**Data in this exercise**
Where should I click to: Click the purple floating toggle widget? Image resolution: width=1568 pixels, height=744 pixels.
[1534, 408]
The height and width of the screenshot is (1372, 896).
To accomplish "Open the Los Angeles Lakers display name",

--

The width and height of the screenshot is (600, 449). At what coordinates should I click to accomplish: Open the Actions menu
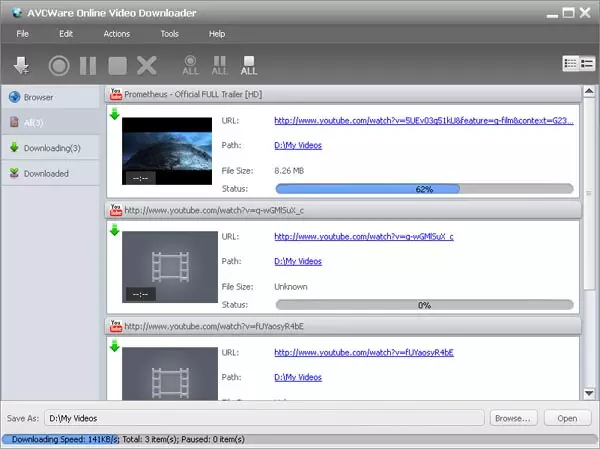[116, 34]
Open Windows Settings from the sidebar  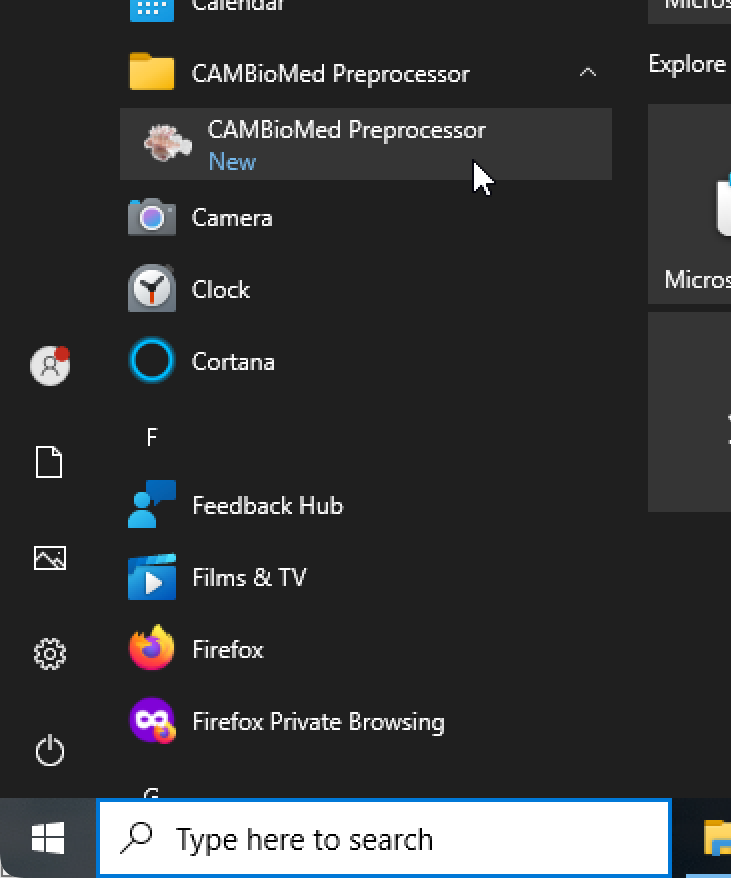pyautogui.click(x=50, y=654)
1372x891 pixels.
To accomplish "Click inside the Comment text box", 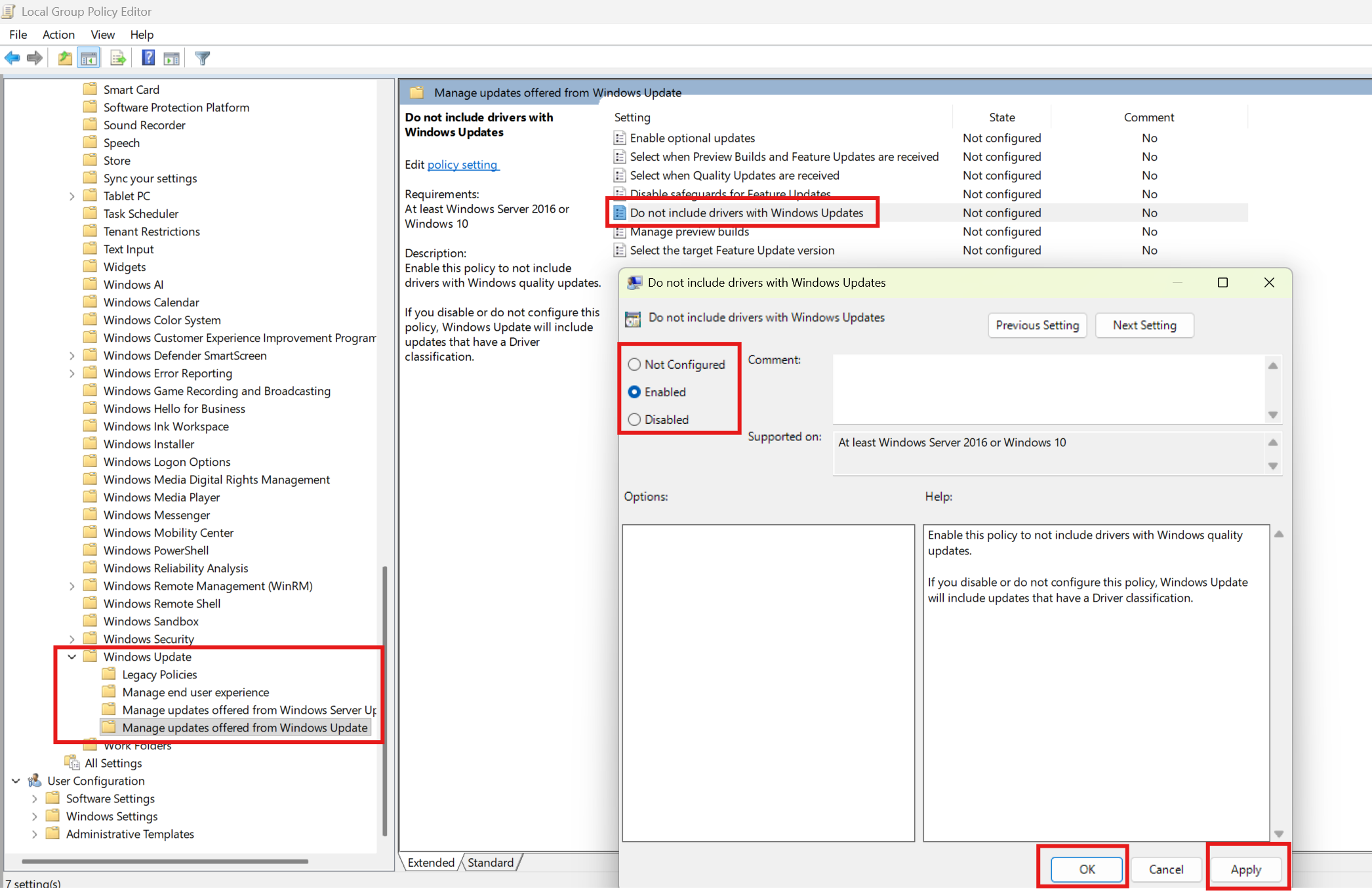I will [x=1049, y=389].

**Exercise requirements**
Print, from the entries above, the line with "Where should I", the line with "the Los Angeles" and all lines between them, exactly and with nothing else.

**Response box**
Where should I click to: Click the purple floating toggle widget? Image resolution: width=1568 pixels, height=744 pixels.
[1534, 408]
The height and width of the screenshot is (1372, 896).
To accomplish "Open the Los Angeles Lakers display name",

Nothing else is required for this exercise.